And frankly, the idea of rating something, say, 3½ stars out of five seems ludicrous to me: I grew up with Dick Clark and “Rate-a-Record” and a 35 to 98 scale. Now that’s precision.


Unlicensed inspector

A couple years ago, a friend of mine went to a nude beach for the first time. She thought it was wonderful, though she suspected one chap a few yards down the beach of being something of a perv.

In fact, the clothing-free community is not overly fond of pervs, or visiting pervs anyway:

Angry nudists chased down and surrounded a man they believed was secretly filming them in a naked citizens’ arrest at Adelaide’s Maslin Beach.

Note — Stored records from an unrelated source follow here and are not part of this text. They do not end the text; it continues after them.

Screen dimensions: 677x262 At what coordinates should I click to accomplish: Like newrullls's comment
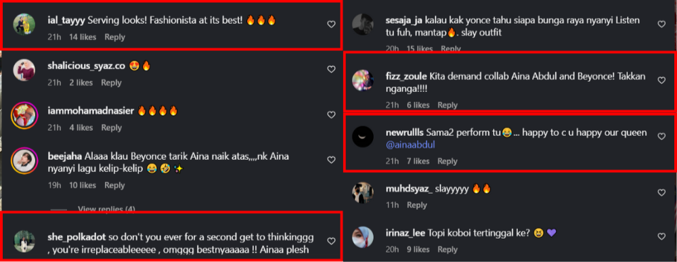click(661, 136)
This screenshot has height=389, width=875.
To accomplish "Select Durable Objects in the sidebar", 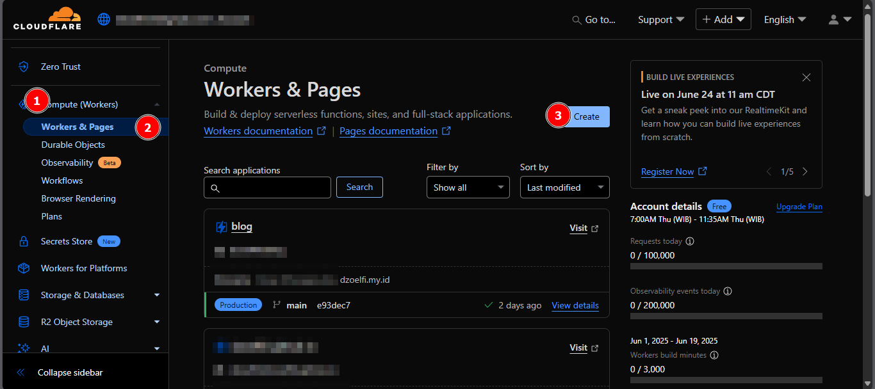I will coord(73,145).
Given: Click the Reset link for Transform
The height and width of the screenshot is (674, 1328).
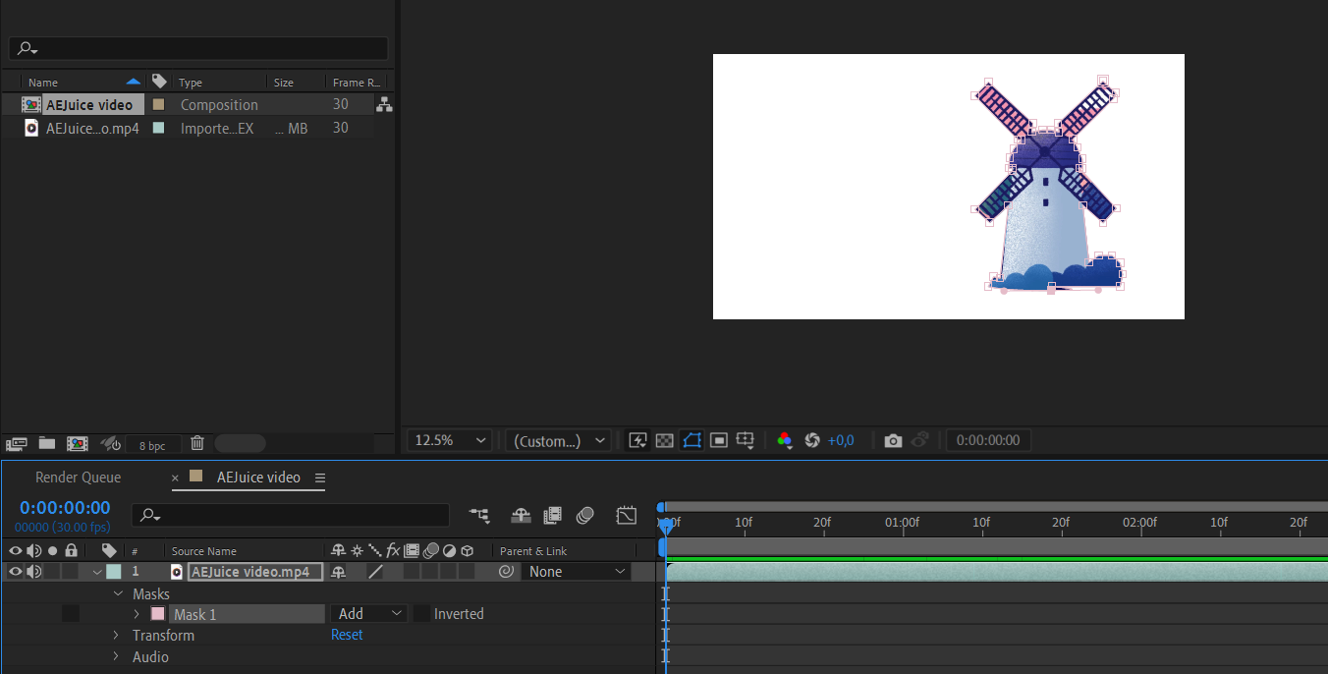Looking at the screenshot, I should tap(347, 636).
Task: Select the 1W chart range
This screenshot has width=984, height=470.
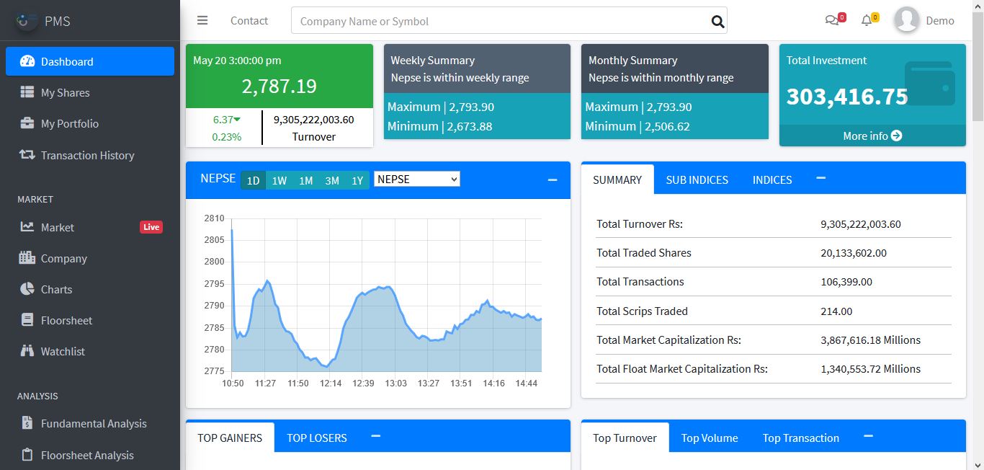Action: pyautogui.click(x=279, y=181)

Police were called to the iconic nudist beach, south of Adelaide, after naked beachgoers chased down the man who was allegedly using a hidden camera concealed inside a blue esky.

George, who has been bathing unclad at Maslin Beach for the past eight years, said he was hanging out with friends on Sunday, December 21, when they noticed the man positioning his esky towards a couple.

“A couple of my friends noticed this guy rearranging his esky and one of them said ‘are there holes in the esky’ … one woman walked past and saw a video camera set up inside,” he said. “It had this wooden setup inside where he could put this little handicam and it had three or four holes where he could position this wooden frame and put the camera inside to line up with the hole.”

Now that’s pervy. Pervacious, even. (An esky, a genericized Australian brand, is one of those large rectangular picnic coolers.)

What could this fellow be wanting? To George, it was at least somewhat obvious:

“A few people have seen him before and one couple said that he had been known to upload film to a website, so it’s not just for his personal use apparently,” he said. “It’s on a website that you need a credit card to access — I’m not going to pay $30 just to see if my own arse is on there.”

Police paid the man a visit, but were unable to determine whether he was in fact photographing nudists, and let him go with a warning.

(Via Nudiarist.)


Double O nothing

There’s a lot of yammering going on about the possibility of Idris Elba as Bond, James Bond, and while I’d argue that he’s more capable of being a memorable Bond than some of the characters shoved into that role over the years, there’s still that Creator’s Intent business:

Lefties, #VaginaVigilantes, and other envious wussies hate the original, true James Bond, which was based as much as possible on the original character created by Ian Fleming. Why? Because that James Bond is the archetypical white male patriarch, feared by evildoers, lusted after by beautiful women, hyper-capable, suave, sophisticated, and perfectly at home in his white, patriarchal skin.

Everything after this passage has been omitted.